◆ Work required
Return the data word for word. Pictures are to be omitted.

Records from a data collection:

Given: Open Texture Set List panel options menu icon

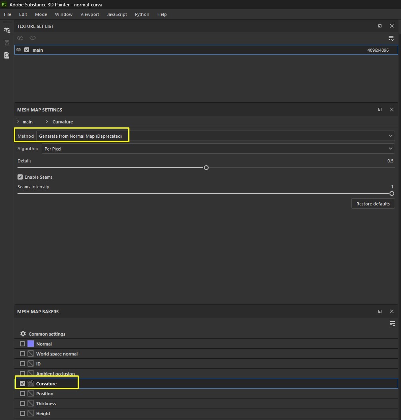Looking at the screenshot, I should coord(391,38).
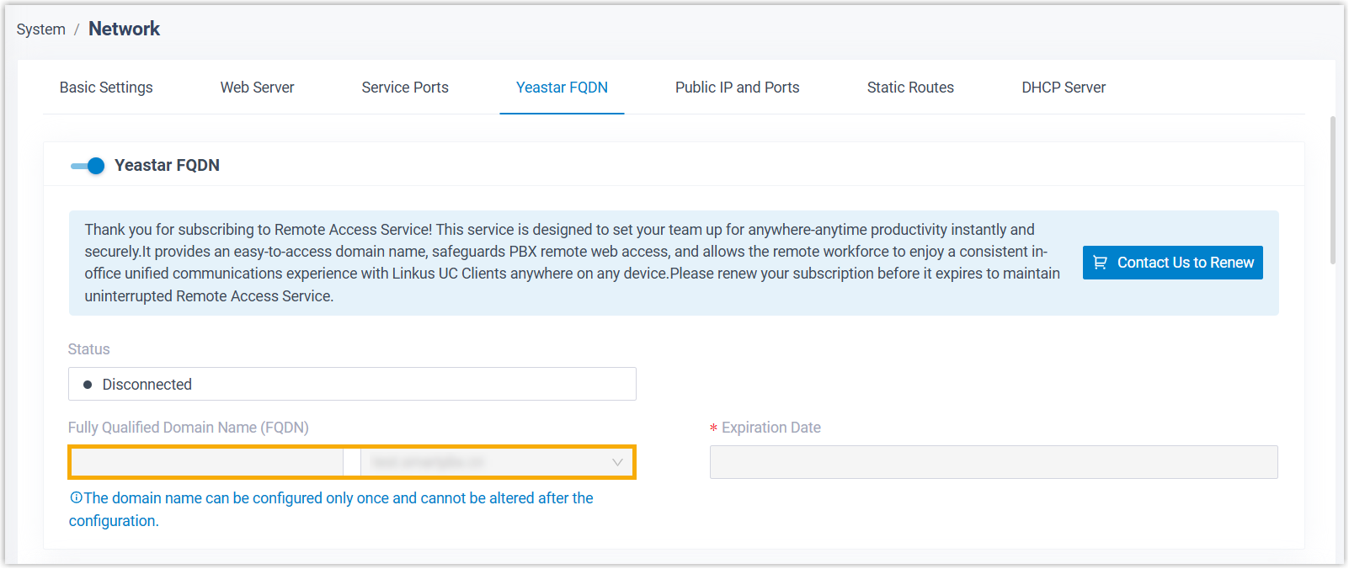Image resolution: width=1349 pixels, height=569 pixels.
Task: Switch to the Basic Settings tab
Action: click(x=106, y=88)
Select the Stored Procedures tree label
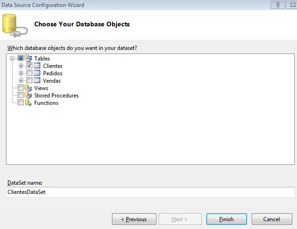The image size is (297, 229). 56,96
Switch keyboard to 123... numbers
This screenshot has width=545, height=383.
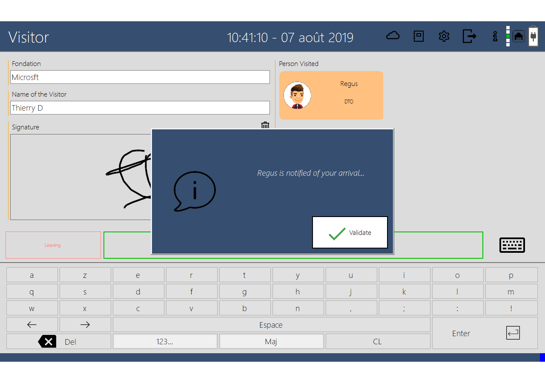click(x=165, y=342)
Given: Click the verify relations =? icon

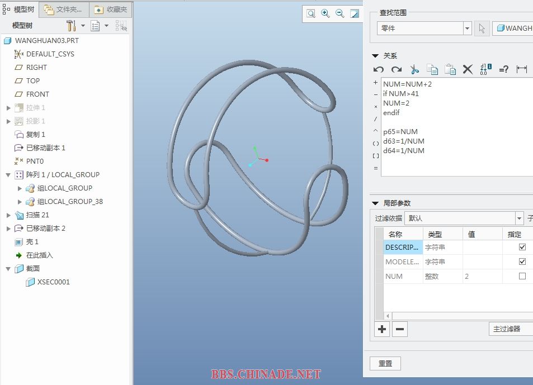Looking at the screenshot, I should [504, 69].
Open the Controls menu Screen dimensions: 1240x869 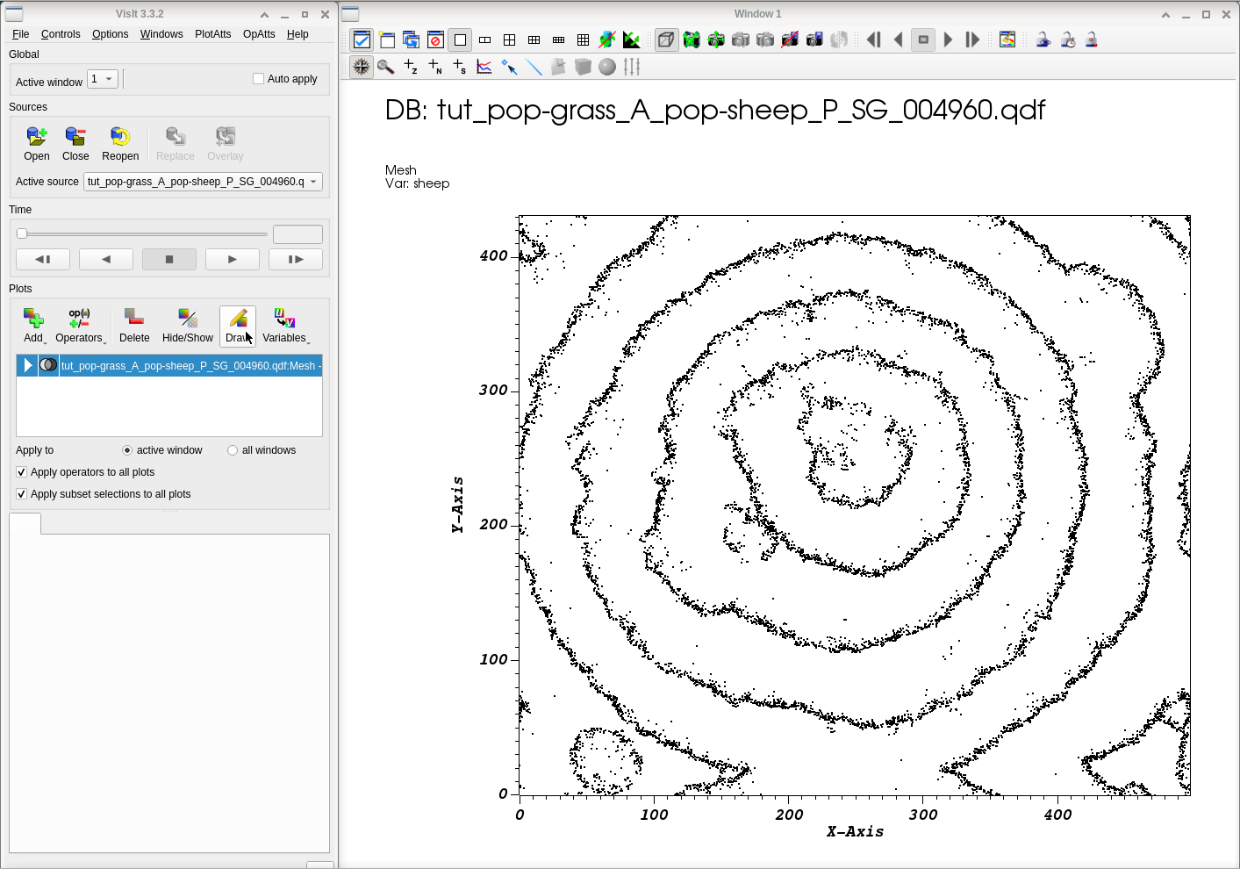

◆ Output
Given: Open Texture Set List panel options menu icon

Looking at the screenshot, I should coord(391,38).
Image resolution: width=1349 pixels, height=569 pixels.
Task: Switch to the Basic Settings tab
Action: click(x=106, y=88)
Select the Stored Procedures tree label
The image size is (297, 229). 56,96
Switch keyboard to 123... numbers
This screenshot has width=545, height=383.
click(x=165, y=342)
Given: Click the verify relations =? icon

Looking at the screenshot, I should [504, 69].
Open the Controls menu Screen dimensions: 1240x869 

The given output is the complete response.